*Items listed in a dataset*.
____________

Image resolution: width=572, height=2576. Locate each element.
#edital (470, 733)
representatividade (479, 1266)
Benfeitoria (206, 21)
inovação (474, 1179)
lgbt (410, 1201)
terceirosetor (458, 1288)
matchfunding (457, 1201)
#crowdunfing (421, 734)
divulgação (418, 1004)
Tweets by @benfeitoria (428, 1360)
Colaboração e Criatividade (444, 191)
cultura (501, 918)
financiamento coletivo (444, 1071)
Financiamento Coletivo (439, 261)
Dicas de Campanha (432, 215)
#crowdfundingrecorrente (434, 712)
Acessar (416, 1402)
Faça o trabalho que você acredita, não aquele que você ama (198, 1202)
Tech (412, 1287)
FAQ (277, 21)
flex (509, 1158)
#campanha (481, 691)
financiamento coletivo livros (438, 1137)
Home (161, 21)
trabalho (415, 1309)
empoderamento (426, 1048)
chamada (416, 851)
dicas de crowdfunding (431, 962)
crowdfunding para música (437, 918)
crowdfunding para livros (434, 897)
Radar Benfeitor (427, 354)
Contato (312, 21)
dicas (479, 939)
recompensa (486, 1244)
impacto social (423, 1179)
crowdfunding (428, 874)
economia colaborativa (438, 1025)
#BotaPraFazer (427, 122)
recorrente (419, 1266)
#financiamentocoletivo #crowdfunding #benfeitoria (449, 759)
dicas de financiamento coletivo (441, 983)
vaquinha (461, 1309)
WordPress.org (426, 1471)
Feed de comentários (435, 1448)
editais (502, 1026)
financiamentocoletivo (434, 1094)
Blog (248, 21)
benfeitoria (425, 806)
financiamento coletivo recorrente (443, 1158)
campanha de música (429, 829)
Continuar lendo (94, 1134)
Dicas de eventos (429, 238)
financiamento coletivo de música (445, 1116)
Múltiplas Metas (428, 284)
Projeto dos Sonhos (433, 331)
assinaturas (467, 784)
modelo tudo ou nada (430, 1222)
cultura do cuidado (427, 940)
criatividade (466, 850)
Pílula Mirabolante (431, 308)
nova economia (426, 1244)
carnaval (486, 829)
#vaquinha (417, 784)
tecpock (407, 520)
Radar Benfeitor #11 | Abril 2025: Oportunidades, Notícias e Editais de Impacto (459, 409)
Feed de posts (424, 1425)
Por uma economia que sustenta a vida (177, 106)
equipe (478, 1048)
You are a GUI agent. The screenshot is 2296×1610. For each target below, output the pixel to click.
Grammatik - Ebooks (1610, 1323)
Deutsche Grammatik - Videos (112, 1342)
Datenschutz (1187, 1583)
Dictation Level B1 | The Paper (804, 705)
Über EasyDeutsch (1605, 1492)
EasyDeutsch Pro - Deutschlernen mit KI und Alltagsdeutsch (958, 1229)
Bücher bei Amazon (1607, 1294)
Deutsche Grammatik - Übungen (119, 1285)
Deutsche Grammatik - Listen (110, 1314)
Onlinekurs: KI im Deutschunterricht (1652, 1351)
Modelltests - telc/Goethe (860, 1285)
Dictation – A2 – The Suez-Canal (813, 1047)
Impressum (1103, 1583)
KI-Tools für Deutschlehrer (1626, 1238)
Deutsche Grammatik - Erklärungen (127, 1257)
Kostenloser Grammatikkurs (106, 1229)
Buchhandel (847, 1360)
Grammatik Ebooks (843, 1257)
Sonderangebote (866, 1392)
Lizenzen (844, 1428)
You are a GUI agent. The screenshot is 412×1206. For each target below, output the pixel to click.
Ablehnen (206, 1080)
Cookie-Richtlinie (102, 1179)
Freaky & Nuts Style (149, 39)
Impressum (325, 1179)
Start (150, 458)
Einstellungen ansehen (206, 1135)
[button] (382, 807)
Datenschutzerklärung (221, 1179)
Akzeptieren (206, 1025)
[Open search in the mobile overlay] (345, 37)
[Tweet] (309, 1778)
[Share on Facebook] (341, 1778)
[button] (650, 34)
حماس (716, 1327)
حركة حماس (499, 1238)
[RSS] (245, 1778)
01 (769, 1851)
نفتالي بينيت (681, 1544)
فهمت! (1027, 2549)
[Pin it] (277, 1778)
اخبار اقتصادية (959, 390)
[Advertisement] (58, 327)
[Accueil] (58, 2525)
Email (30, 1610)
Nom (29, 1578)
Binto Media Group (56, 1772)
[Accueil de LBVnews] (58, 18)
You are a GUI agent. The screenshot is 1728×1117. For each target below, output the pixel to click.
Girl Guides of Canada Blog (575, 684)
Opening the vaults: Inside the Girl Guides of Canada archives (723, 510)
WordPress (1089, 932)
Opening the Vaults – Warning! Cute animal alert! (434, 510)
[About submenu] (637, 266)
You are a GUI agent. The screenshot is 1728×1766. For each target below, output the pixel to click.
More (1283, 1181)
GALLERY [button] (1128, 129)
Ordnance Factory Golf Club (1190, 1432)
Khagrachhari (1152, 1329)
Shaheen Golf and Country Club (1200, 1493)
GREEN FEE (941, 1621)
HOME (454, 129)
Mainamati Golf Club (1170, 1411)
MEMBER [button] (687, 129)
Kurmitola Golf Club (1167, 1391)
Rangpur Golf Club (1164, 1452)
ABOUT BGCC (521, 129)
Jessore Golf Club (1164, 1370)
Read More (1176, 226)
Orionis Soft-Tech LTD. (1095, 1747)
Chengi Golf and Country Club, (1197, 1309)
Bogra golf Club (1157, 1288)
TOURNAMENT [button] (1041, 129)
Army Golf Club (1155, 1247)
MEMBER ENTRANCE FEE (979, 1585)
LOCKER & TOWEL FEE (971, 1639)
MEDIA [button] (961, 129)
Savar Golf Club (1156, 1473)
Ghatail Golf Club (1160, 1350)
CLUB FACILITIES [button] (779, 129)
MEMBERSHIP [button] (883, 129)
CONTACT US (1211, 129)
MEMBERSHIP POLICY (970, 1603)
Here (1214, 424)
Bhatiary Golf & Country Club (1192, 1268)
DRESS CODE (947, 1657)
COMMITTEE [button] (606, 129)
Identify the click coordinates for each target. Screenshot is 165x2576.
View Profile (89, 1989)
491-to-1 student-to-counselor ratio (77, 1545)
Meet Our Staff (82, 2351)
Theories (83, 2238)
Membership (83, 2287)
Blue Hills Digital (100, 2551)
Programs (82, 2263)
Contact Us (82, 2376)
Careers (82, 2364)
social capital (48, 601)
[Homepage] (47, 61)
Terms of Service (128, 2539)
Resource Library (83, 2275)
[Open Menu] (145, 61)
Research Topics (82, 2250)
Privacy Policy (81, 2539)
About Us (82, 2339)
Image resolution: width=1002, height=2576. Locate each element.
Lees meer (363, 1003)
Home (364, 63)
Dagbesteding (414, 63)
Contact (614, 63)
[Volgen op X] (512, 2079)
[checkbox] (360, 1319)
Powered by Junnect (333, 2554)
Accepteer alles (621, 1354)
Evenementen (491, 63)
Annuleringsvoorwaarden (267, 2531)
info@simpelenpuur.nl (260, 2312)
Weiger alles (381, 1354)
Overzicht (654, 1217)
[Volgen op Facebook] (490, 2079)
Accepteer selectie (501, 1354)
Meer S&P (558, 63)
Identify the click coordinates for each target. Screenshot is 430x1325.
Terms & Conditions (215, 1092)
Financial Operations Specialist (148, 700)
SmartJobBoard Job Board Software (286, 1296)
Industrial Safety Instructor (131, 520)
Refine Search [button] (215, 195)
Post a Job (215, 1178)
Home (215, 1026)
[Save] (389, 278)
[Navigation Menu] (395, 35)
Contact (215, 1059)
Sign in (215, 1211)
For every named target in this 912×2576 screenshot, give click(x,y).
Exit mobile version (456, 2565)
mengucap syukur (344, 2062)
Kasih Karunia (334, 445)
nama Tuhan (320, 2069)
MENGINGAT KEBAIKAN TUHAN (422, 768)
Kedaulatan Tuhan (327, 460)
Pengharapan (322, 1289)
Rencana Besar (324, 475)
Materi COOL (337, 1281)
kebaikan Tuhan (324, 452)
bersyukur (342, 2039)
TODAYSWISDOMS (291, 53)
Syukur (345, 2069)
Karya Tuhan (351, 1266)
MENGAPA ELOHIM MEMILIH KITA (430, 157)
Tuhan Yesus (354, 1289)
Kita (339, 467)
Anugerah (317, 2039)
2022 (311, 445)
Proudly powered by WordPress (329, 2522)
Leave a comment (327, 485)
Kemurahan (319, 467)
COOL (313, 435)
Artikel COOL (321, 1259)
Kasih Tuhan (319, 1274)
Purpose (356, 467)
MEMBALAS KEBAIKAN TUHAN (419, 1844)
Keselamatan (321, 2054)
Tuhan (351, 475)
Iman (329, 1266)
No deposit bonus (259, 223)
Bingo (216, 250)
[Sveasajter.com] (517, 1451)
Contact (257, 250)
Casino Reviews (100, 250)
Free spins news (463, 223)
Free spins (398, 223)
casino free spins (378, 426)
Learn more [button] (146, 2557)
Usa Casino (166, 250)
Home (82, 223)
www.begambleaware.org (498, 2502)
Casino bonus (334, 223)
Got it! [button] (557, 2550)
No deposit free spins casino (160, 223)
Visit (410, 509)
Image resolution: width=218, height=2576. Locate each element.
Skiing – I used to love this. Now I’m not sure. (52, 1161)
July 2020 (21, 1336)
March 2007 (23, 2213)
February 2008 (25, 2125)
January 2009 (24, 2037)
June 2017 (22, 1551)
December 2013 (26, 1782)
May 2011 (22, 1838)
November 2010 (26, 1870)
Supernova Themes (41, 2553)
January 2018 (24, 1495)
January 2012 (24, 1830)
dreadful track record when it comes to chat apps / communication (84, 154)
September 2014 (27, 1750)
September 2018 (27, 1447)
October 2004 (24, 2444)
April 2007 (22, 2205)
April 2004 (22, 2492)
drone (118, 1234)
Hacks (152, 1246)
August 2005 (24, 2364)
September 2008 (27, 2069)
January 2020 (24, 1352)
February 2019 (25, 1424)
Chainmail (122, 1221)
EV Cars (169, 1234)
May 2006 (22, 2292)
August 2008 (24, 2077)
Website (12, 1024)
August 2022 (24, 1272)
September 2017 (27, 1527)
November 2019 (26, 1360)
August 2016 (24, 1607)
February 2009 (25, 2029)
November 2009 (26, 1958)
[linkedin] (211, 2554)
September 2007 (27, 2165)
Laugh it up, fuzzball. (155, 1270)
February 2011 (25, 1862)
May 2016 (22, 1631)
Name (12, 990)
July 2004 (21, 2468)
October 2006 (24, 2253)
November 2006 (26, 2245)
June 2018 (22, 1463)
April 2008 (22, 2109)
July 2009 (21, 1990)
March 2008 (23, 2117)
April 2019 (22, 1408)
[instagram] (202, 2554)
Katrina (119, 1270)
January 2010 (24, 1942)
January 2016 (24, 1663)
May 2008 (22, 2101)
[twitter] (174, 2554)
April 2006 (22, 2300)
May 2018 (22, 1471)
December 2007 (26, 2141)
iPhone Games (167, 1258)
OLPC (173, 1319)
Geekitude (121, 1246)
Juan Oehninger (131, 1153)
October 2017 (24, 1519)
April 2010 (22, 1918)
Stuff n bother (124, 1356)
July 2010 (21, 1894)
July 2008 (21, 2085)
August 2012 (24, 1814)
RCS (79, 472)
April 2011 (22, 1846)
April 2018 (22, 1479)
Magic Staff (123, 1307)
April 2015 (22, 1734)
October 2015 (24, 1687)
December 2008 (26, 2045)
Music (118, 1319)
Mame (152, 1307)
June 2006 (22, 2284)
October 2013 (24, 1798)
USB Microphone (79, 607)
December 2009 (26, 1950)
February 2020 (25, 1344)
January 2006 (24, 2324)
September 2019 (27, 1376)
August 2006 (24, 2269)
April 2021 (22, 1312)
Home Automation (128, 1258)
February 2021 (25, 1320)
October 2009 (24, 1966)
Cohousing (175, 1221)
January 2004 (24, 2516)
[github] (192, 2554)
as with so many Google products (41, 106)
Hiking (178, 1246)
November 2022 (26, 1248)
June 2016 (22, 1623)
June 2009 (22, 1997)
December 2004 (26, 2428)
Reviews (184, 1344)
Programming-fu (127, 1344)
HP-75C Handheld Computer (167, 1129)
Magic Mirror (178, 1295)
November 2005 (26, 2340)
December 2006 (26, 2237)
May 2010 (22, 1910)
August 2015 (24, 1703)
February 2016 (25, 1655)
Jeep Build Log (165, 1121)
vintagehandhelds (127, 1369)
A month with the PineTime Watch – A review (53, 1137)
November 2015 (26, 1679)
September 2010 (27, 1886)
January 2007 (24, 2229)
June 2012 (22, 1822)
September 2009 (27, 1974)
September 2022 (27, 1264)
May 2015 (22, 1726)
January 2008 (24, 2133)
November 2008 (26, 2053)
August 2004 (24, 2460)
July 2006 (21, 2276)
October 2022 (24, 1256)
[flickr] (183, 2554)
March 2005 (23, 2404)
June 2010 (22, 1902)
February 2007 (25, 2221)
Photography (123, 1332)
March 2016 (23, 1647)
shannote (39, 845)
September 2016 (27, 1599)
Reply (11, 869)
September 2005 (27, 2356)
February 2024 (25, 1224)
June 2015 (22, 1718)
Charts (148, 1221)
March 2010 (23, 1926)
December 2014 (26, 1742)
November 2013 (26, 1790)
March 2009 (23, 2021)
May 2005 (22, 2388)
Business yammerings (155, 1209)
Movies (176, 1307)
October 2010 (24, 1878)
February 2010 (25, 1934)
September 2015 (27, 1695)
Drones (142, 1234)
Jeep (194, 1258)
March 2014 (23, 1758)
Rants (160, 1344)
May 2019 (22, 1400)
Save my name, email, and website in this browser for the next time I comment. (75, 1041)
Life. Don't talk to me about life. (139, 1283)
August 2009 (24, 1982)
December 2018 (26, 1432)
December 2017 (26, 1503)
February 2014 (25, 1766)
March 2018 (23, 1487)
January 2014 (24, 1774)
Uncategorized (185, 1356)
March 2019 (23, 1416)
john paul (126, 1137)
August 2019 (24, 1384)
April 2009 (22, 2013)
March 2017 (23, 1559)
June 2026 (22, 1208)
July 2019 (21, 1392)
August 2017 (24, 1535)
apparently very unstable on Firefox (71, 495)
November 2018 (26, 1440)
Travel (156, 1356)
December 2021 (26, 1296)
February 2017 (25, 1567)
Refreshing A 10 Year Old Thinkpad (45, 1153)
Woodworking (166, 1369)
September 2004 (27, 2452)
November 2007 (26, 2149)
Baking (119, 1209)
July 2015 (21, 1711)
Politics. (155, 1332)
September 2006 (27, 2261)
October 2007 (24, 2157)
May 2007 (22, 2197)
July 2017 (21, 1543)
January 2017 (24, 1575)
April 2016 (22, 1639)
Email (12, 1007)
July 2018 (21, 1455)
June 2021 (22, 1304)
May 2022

____________

*What is expected*. In the entries above, take the line containing "Woodworking (166, 1369)" and each later line through the last, and repeat them exactly. Output nothing else.

*Response box*.
Woodworking (166, 1369)
September 2004 (27, 2452)
November 2007 (26, 2149)
Baking (119, 1209)
July 2015 (21, 1711)
Politics. (155, 1332)
September 2006 (27, 2261)
October 2007 (24, 2157)
May 2007 (22, 2197)
July 2017 (21, 1543)
January 2017 (24, 1575)
April 2016 (22, 1639)
Email (12, 1007)
July 2018 (21, 1455)
June 2021 (22, 1304)
May 2022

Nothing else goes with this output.